As apostas para animar a economia real estão na chamada "MP do Bem", a ser anunciada na quarta-feira. Ela deveria ter sido divulgada na quinta-feira passada. No entanto, a área política decidiu transformar a MP, inicialmente pensada para estimular o investimento em exportação, em um anúncio de impacto da chamada "agenda positiva". A área econômica resistiu a alguns dos acréscimos propostos e, dessa forma, a "MP do Bem" transformou-se no palco da batalha interna do governo.

A ala política do governo é favorável à inclusão de um dispositivo que permitiria deduzir do Imposto de Renda da Pessoa Física (IRPF) os gastos com empregados domésticos com carteira assinada. Além de agradar à classe média, tiraria da informalidade uma boa parcela dos 6 milhões de empregados domésticos do País e elevaria a arrecadação do INSS.

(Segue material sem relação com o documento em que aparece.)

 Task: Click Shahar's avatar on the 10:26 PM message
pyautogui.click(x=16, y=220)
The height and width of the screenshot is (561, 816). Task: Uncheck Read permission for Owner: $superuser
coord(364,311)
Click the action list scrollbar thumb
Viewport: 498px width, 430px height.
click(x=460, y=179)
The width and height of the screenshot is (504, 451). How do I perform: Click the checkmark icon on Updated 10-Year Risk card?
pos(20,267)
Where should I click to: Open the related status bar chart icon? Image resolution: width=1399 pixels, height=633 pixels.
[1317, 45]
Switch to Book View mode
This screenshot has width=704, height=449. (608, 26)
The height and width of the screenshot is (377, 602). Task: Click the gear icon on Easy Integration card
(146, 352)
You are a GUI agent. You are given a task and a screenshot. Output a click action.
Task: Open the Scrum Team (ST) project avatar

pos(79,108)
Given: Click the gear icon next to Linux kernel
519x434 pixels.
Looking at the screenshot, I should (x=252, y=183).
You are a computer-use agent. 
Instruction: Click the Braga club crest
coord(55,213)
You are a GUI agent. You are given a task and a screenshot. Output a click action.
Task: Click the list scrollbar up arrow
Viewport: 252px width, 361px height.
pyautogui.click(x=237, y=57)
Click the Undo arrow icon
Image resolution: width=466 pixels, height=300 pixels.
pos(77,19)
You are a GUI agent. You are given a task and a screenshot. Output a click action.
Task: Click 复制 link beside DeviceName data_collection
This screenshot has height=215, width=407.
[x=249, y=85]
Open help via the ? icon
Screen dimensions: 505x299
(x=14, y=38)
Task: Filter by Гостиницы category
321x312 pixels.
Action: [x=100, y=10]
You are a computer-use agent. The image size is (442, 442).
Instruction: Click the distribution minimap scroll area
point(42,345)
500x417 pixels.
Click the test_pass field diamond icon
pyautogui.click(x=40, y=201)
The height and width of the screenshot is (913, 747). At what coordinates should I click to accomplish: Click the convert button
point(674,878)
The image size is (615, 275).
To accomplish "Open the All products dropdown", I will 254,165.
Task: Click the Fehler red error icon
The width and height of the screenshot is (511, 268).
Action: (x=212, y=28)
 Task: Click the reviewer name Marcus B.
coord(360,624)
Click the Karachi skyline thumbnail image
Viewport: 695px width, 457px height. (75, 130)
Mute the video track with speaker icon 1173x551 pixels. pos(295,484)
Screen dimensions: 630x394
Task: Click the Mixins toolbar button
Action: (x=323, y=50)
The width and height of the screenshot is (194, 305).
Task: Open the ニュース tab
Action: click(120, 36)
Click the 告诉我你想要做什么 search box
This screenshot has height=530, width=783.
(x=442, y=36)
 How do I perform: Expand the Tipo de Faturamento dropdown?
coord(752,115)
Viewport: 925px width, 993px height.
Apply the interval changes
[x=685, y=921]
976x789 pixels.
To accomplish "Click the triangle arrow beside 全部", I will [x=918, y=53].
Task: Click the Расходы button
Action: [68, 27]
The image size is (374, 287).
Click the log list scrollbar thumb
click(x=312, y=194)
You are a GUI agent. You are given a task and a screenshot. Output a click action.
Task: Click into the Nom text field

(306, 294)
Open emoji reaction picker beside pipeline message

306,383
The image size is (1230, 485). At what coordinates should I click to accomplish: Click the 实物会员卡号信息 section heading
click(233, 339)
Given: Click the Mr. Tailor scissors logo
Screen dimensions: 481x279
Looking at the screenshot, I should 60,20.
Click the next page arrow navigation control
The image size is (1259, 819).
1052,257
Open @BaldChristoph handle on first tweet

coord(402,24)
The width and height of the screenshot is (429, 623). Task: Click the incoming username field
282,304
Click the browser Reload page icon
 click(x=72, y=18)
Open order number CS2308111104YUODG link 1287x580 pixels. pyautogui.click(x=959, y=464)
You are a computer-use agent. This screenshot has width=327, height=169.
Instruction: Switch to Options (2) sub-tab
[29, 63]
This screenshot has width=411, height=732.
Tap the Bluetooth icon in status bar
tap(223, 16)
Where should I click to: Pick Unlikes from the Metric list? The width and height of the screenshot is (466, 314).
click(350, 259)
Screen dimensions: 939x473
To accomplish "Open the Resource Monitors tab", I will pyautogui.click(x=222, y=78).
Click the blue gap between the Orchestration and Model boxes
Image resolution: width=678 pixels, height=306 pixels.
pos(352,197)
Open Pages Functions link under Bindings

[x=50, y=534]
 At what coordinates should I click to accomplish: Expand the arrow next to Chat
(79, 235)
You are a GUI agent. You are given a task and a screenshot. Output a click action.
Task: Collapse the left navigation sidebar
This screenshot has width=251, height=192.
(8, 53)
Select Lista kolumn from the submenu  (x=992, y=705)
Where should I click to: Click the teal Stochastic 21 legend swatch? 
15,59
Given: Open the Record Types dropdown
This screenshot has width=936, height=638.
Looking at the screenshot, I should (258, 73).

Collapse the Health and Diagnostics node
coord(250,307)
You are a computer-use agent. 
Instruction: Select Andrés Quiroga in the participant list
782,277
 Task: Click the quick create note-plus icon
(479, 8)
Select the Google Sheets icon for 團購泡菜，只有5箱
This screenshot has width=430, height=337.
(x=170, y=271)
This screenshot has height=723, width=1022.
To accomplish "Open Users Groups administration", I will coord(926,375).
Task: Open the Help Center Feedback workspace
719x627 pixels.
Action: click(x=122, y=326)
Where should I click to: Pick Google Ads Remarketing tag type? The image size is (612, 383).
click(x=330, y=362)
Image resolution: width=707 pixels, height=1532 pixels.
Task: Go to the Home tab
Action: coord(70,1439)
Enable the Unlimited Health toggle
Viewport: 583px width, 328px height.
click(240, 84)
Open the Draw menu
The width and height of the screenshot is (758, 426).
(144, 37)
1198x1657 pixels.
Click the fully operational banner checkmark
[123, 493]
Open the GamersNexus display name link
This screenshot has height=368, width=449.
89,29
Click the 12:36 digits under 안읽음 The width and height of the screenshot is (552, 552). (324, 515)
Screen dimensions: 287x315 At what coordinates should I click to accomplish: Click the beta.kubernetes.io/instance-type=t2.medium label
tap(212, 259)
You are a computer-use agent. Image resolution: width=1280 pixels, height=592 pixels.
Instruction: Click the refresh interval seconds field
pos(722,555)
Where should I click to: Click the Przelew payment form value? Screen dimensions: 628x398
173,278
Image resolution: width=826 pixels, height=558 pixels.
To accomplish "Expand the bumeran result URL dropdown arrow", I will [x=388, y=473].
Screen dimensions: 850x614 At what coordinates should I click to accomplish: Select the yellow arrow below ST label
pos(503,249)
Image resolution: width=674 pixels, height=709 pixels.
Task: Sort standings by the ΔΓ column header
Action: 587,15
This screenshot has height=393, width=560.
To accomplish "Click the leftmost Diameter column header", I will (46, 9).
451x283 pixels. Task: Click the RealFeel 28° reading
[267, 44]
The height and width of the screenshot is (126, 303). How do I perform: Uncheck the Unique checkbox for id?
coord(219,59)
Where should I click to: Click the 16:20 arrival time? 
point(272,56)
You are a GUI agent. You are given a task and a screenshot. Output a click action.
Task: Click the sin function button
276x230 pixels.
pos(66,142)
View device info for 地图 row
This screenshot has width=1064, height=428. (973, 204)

Palocci é contra e vetou a proposta numa reunião na noite de quarta-feira. No entanto, na sexta-feira a proposta continuava viva no Palácio do Planalto, assim como outros pedidos de isenções tributárias para os mais variados setores. De Londres, onde estava na sexta-feira, Palocci avisou que a "MP do Bem" custará R$ 1,5 bilhão em renúncias fiscais. Com isso, fixou um limite para as "bondades", o que significa que, se prevalecer sua opinião, nem todas as propostas serão atendidas. Mesmo se ficar no que havia sido pensado inicialmente, a "MP do Bem" será bem recebida.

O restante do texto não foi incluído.